> **TASK ITEM**
Go through the data below and copy it exactly, skipping every picture.

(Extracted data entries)
════

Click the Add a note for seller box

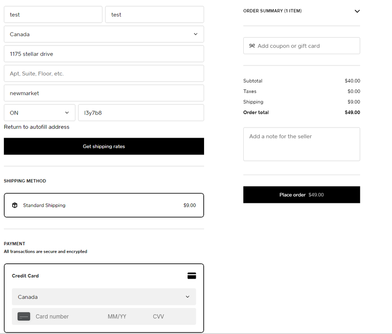click(x=301, y=144)
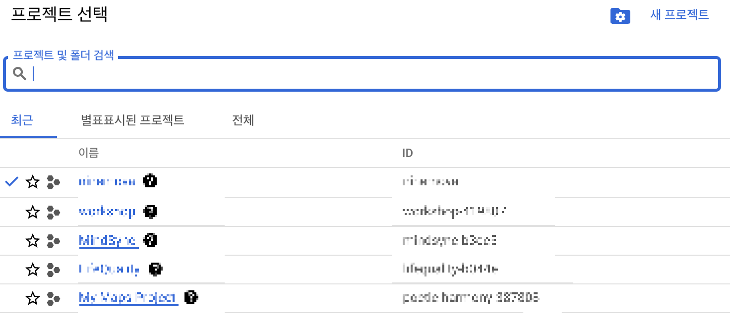Open the My Maps Project link
This screenshot has width=730, height=330.
pos(128,298)
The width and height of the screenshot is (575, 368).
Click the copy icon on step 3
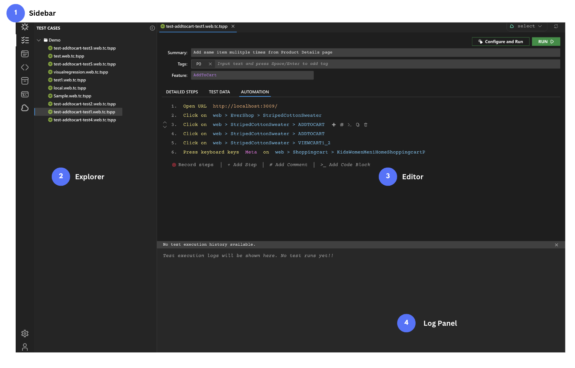click(357, 125)
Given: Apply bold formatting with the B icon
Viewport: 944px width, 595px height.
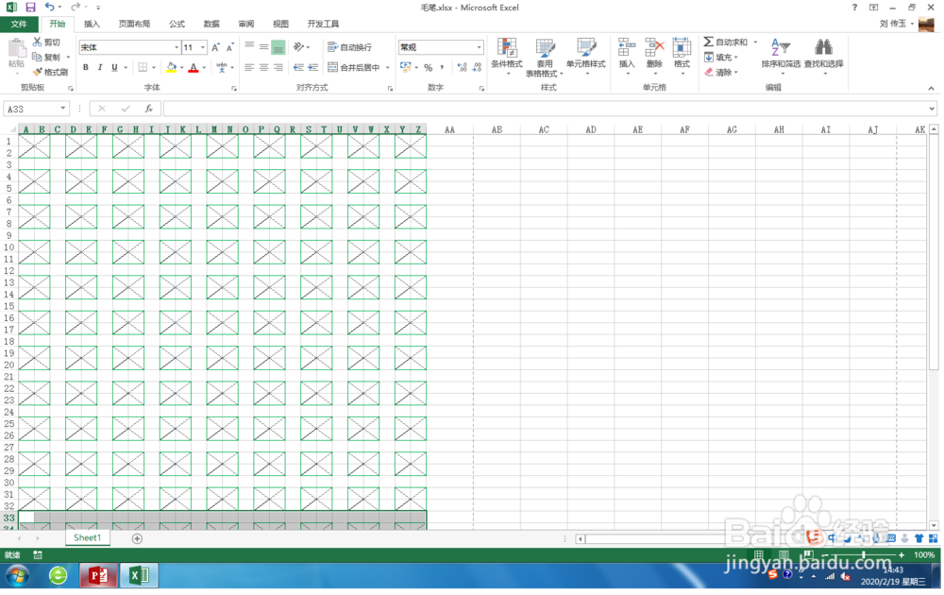Looking at the screenshot, I should [86, 67].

════

> **ANSWER FOR THIS EXERCISE**
Click the Add a note for seller box

click(x=301, y=144)
Open the My Maps Project link
This screenshot has width=730, height=330.
pos(128,298)
The width and height of the screenshot is (575, 368).
Click the copy icon on step 3
click(357, 125)
Given: Apply bold formatting with the B icon
Viewport: 944px width, 595px height.
Looking at the screenshot, I should [86, 67].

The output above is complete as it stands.